Fisheries is looking to be a final showdown in talks as a number of EU coastal states are pushing for their access to UK waters to remain unchanged. However, negotiations over fisheries might not be a simple conversation between the EU and UK as other EU states with no exposure to UK fisheries will be expecting some concessions from their side in order to ensure trade with the EU's second-largest export market is not damaged by a 'no deal' outcome.
After all, fisheries makes up less than 1.0% of the EU economy.
"There's been some progress on Level Playing Field. There's been little to no progress unfortunately on fishing, and both sides are still far apart. EU fishermen are not going to be sold out... to get an agreement on a future relationship with the UK on trade," said Irish foreign minister Simon Coveney on Tuesday.
Ireland joins Spain and France in seeking to ensure the EU has as much access to UK fishing waters as they currently do. France is proving particularly adamant that it must retain the same levels of access to UK waters for its fishermen as part of any Brexit deal.

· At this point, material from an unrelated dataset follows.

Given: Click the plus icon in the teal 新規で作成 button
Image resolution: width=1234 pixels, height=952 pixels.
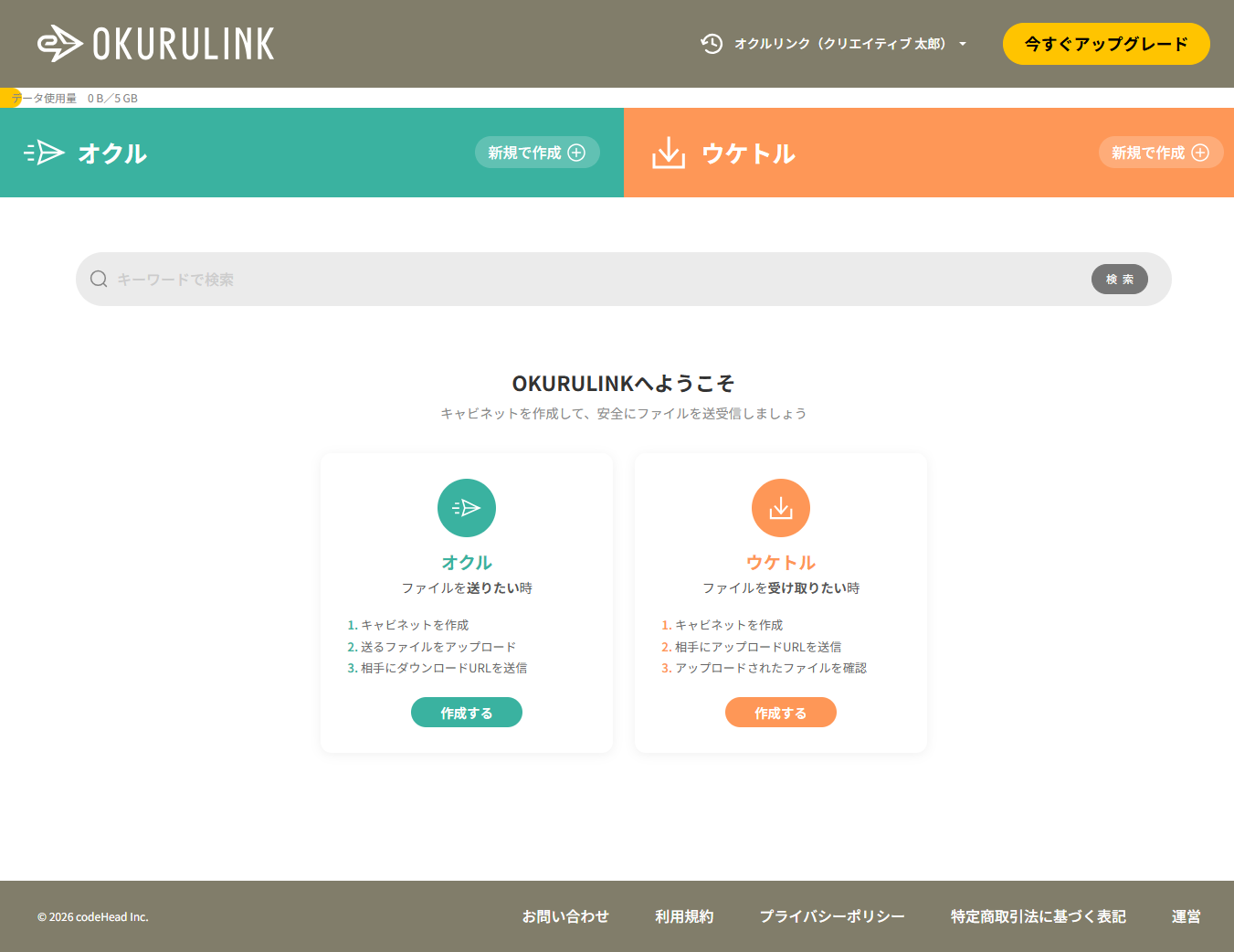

However, the UK argues that as an independent coastal state it should take back full control of its waters.
"President Macron has stood firm on the grounds that he would not allow French fishermen to be sacrificed, despite warning from Chief EU Brexit negotiator Barnier last week that it was not feasible that the EU keeps the same access to UK waters," says Foley.
One prominent reporter we follow, owing to his strong track record on reporting on Brexit negotiations over the past four years, says that it could be a good omen for a deal that talks are now stuck over the issue of fisheries.
"When both sides start singling out fisheries as the main obstacle then we're almost there. The expectation has always been that it'll be left to last for leaders, to provide their deal-clinching moment in the sun. Ultimately to the EU it's less important than LPF and governance," says Nick Gutteridge, freelance Brussels reporter, currently contributing to The Sun.
The UK has said it although it would regain full control over its waters it would allow access to foreign boats according to agreements that would be renegotiated annually, whether other EU countries can prise some concessions out of France and Spain will be key to the success of talks.
"Given the very tangible threat of a no-trade-deal Brexit the pound is proving to be sensitive to news headlines on the issue. Even if a deal is signed in the coming weeks, the risk that some businesses potentially in the services sector will receive scant provision coupled with the prospect that a deal may not prevent long queues at the UK’s border from January 1 suggests that Brexit related headlines are unlikely to end any time soon," says Foley.